日本人ははっきり言って物事を深く考えるのが得意ではない。欧米の学生がするような冗談交じりのディベートや批評などをする機会が、子どものころから日本にはないからだ。日本人は親切ないい人たちだが、彼らがもしグーグルの面接試験を受けるとすれば、あまり合格できるとは思わない。なぜ日本人はこうなってしまうのか?それは、教育制度に原因がある。
日本人は子どものころから受験戦争。高校ではただ授業に出席して、先生の話を聞き、ノートをとるだけだ。欧米の大学では入学が簡単で、卒業が難しいが、日本はその逆。大学に入学さえすれば、そこで教育は終了。大学の4年間は、たがをはずして遊びまくる2年と就職活動の2年で構成されている。意見や考え方を交換するような機会はなく、敷かれたレールの上だけを走ってきた人間は「自分の考えを構築できる力」が17歳のままでストップしてしまう。
だから、日本人の友達とはスポーツや食べ物、買い物の話をするのは簡単だが、アイデアを共有したり議論ができる相手を見つけるのは大変だ。人は何のために生きるのか?、私たち人間は宇宙の中のランダムなホコリに過ぎない存在なのか?、ウェイトレスの電話番号をゲットするにはどうしたらいいか?…こんな話は日本人とはできない。
こういう深い話をできる相手を見つけるのは、どこの国でも難しいけど、やっぱり日本では特に難しいと思う。
日本のテレビカメラマンは、外国人に見える人に街頭インタビューをする。「日本の○○ってどう思いますか?」という質問をしてまわるのだ。こういった番組を見た日本人は「外国人は私たち日本人とはいかに違うのか」を学ぶ。最近はさらに、東京オリンピックに向けた外国人への“おもてなし”への意気込みのおかげで、ますますやりにくくなった。先日京都駅で、おじいさんに「日本へようこそ!」と叫ばれたときは、ビックリしてどう反応していいのかわからなかったよ。

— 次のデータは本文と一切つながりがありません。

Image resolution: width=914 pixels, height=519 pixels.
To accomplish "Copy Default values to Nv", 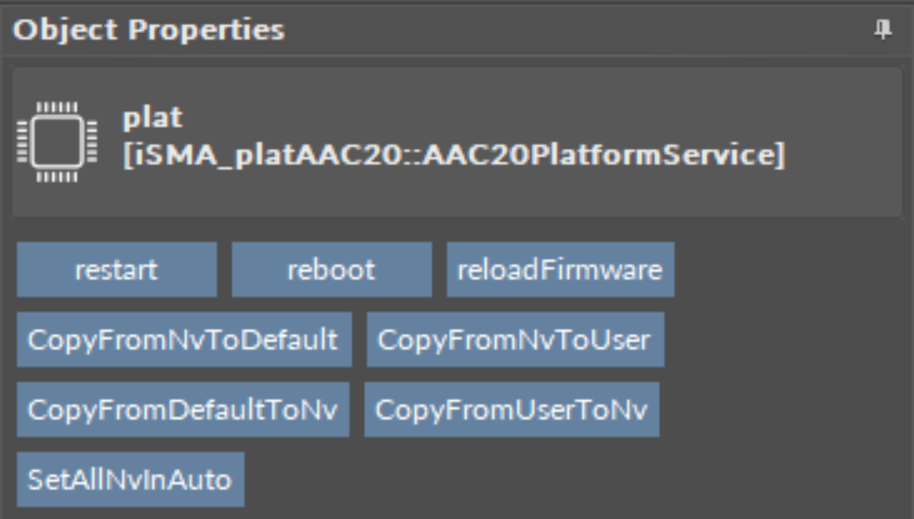I will (x=182, y=410).
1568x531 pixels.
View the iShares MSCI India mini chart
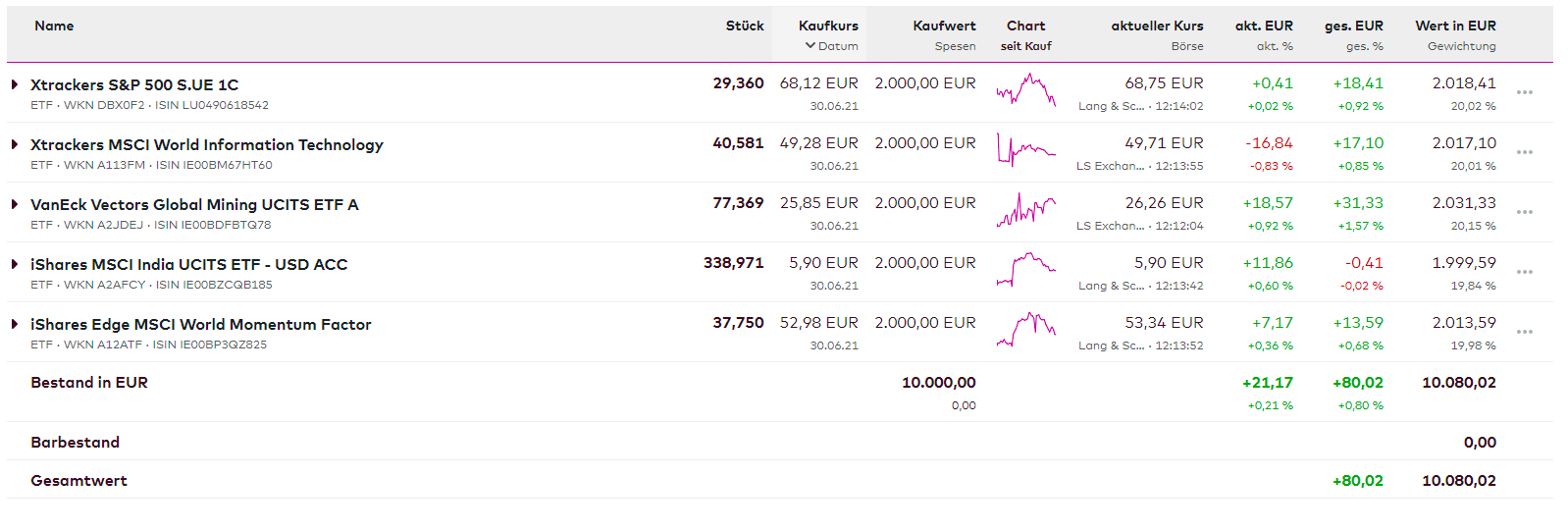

見た目の違いに関わらず、どんな人でも“公平に扱う”というコンセプトは日本には全く通用しない。「見た目の違いがあっても公平に」というのは、外国のアイデアでしかないのだ。
それでも、日本には「外国人と友達なりたい人」がたくさんいる。外国人だったら誰でもいいから、友達になりたいのだ。彼らは外国人の箸使いに驚き、「わぉ!日本語うまいね」と褒める。
「えぇ?お寿司好きなの?」、「へぇ〜、焼酎飲めるの?」、「わぁ!今度私たちの英語教室でお花見があるんだけど、あなたも良かったら来ない?みんな本物の外人に会いたいと思うの。」、「あなたの国のことを聞かせて。」、「日本で一番驚いたことは何?」、「日本の家って小さくない?」、「日本のトイレって変でしょう?」、「フェイスブックの友達になろうよ」…
今田さん夫婦とタヌキと駅で別れた後、何となく真っ直ぐ家に帰る気持ちになれず、コンビニでまたビールを買って飲みながら、公園のシーソーにまたがった。東京の空を見上げて、神様に聞いてみた。
「神様、本当にそこにいるの?人間は宇宙の中のランダムなホコリのようなものなのかな…。」
すると、神様が僕に答えてくれるかのように、今田さんからメールが来た。
「今夜は楽しかったよ。ありがとう。明日ハイキングに行かない?7時に迎えに行くよ。」
本当に彼はいい奴だ。知的な会話や深い話はできないけど、彼は英語で話そうと無理強いはしてこないし、僕が白人だってことを強調したりはしない。それに、お互いビールが好きだ。